Data for analysis START

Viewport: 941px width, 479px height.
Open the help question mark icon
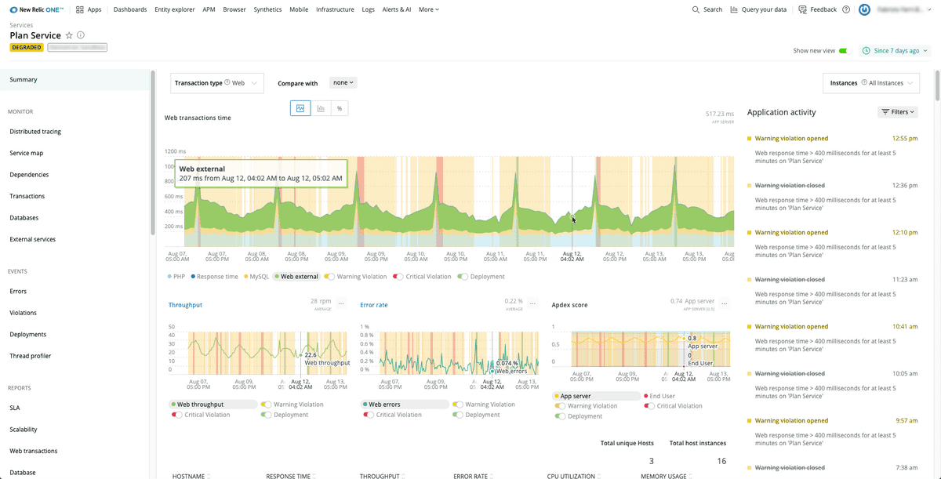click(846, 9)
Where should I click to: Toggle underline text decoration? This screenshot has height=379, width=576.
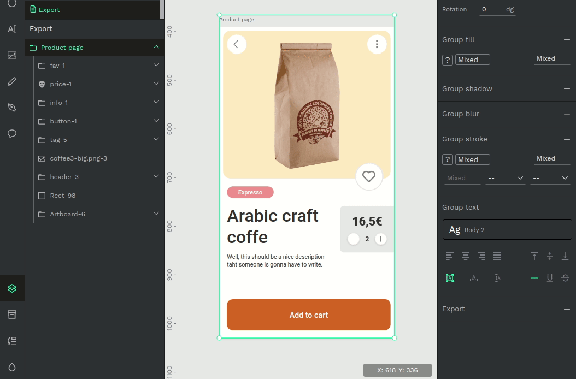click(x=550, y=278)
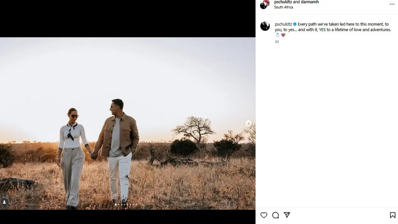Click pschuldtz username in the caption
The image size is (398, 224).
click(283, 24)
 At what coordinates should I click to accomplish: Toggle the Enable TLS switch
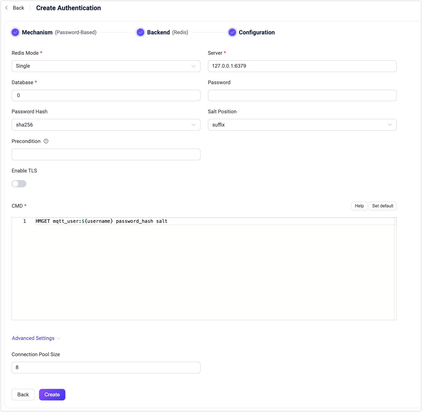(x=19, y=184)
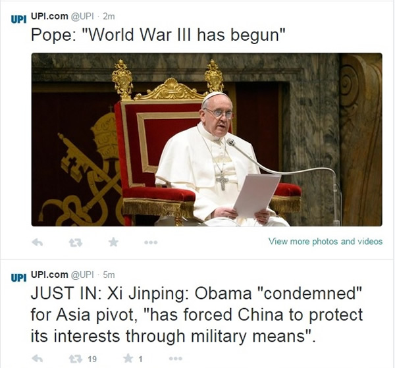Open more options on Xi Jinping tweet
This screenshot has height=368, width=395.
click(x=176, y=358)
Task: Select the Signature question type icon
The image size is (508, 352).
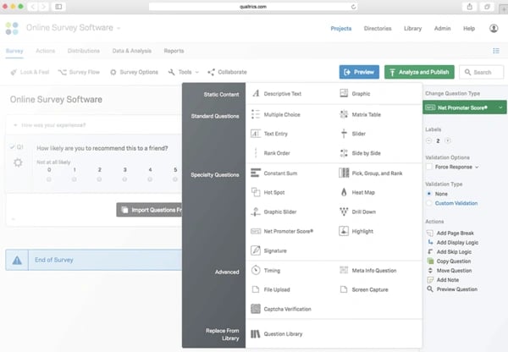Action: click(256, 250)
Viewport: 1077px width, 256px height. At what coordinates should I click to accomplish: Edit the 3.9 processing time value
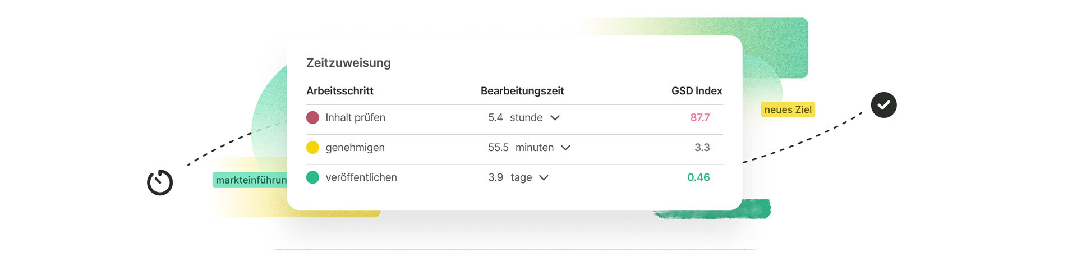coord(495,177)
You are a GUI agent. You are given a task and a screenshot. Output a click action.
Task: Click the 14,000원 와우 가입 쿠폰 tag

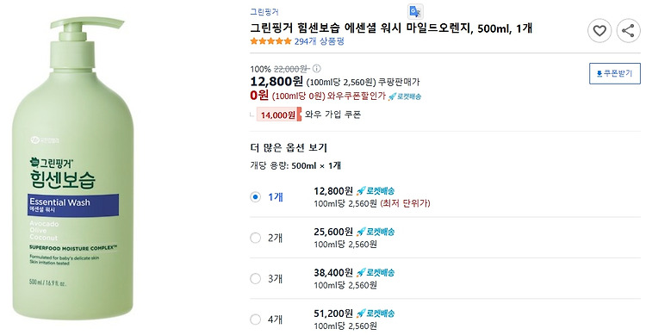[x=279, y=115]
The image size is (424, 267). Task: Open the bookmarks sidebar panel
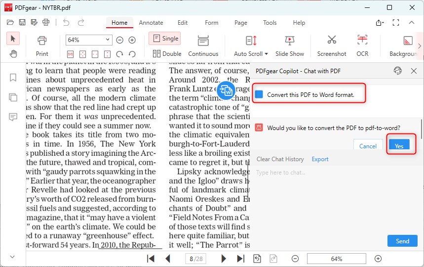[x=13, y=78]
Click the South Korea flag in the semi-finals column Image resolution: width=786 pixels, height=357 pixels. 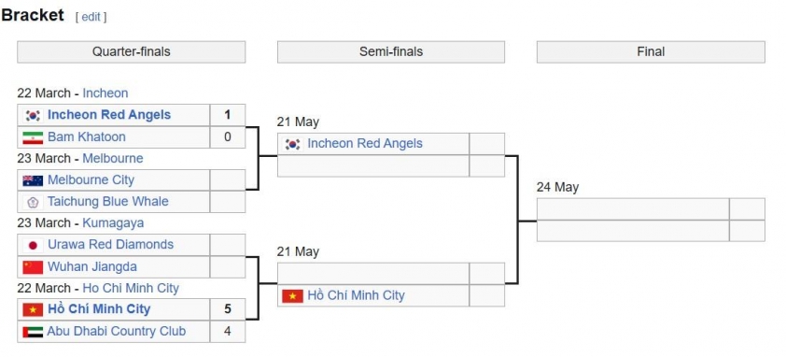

Data for analysis END
Data for analysis START

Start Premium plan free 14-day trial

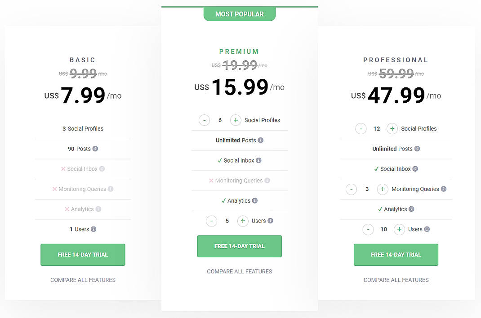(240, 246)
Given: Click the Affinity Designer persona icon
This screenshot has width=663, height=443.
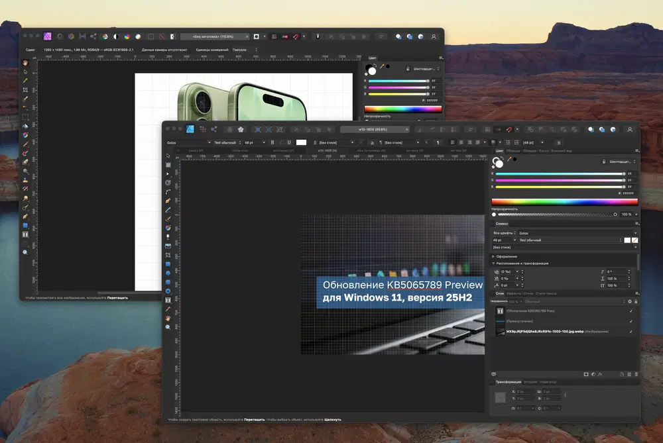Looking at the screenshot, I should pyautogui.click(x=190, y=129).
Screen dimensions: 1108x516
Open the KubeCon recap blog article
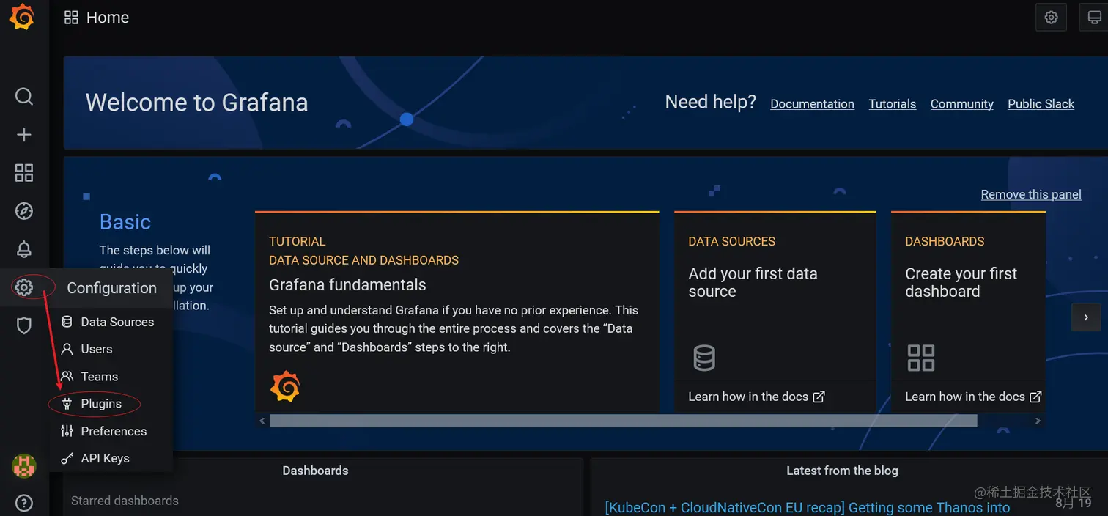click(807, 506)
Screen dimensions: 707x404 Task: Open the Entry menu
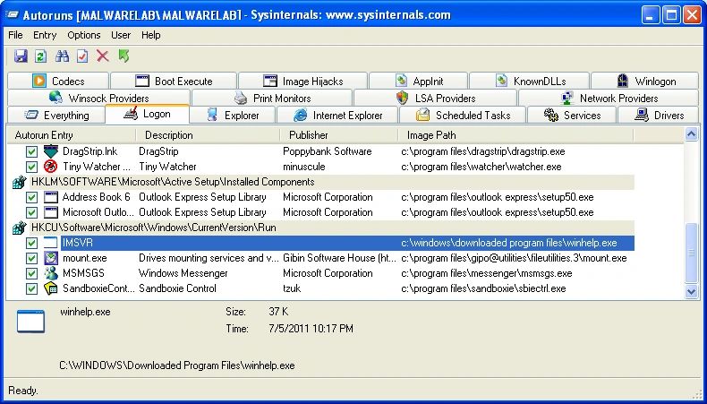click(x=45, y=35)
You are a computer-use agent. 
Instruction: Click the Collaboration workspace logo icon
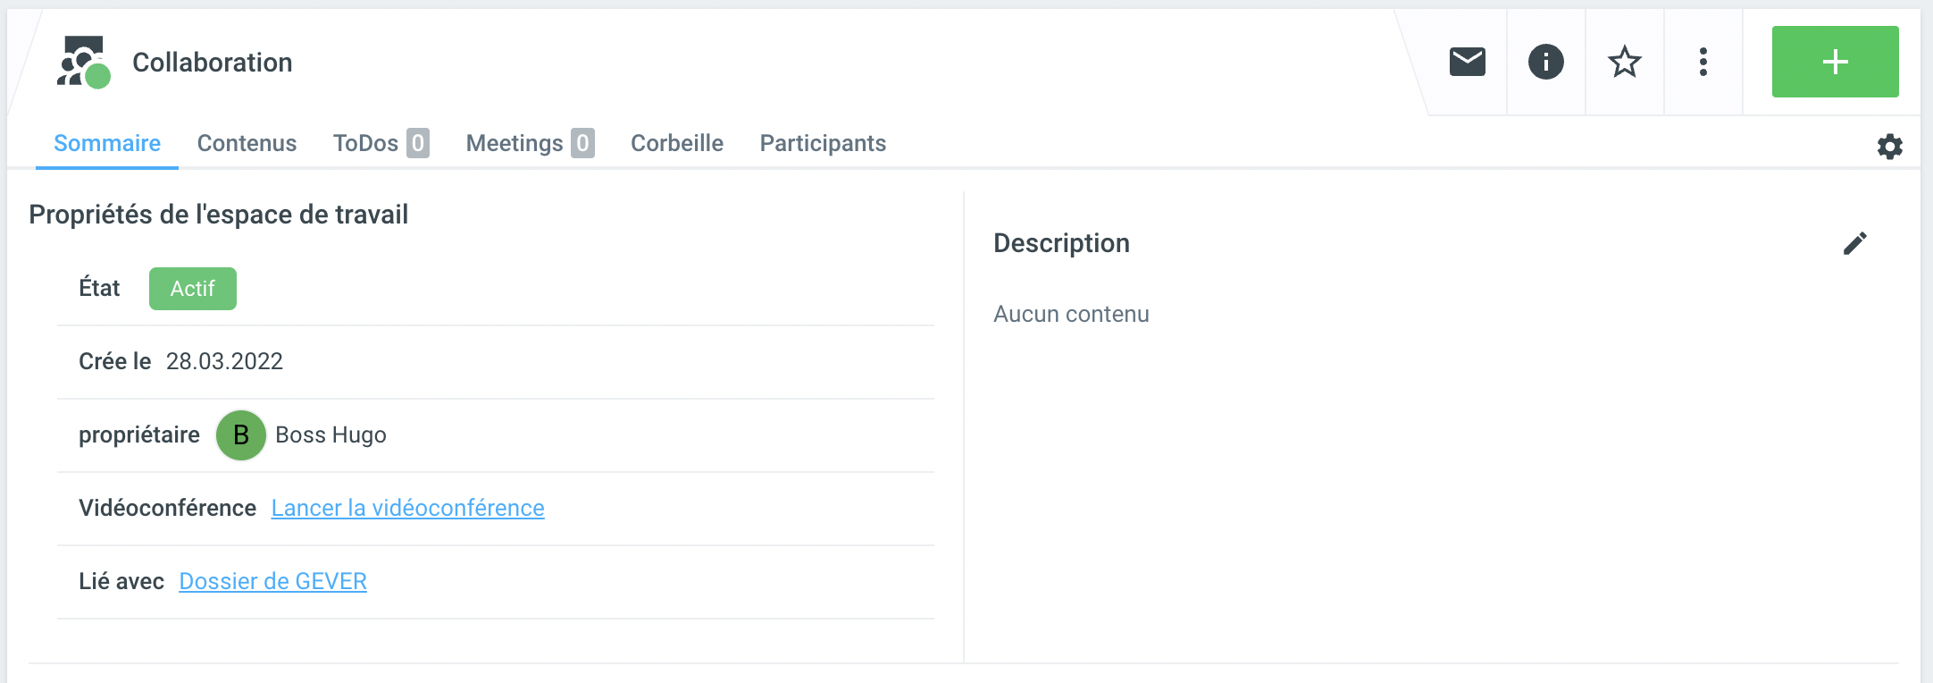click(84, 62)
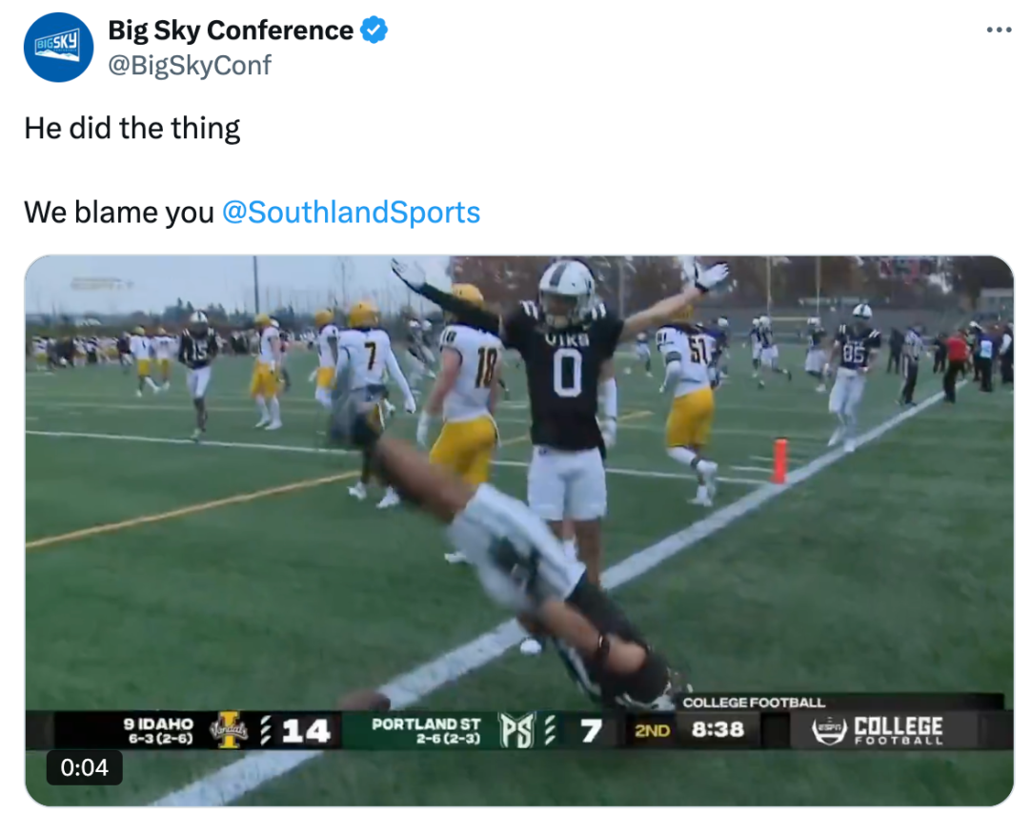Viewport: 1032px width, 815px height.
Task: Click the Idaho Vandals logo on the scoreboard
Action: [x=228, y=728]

Data for analysis END
Data for analysis START

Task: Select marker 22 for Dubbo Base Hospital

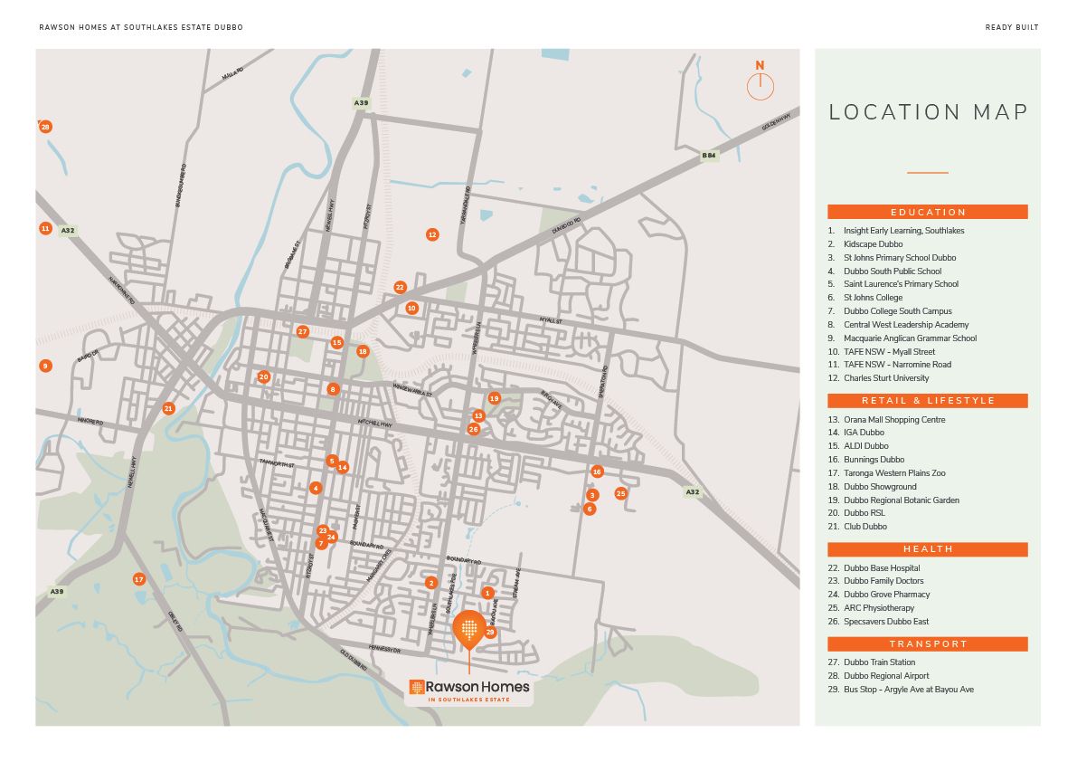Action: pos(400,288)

Data for analysis END

### [What you have to do]
Take the entries above and copy exactly the lines starting at the one with "Task: Click the 14,000원 와우 가입 쿠폰 tag" and ending at the one with "Click the South"; nothing outside that span, and no pictures.

### [Response to the task]
Task: Click the 14,000원 와우 가입 쿠폰 tag

[x=279, y=115]
The image size is (424, 267). Task: Open the bookmarks sidebar panel
[x=13, y=78]
Click the South Korea flag in the semi-finals column Image resolution: width=786 pixels, height=357 pixels. 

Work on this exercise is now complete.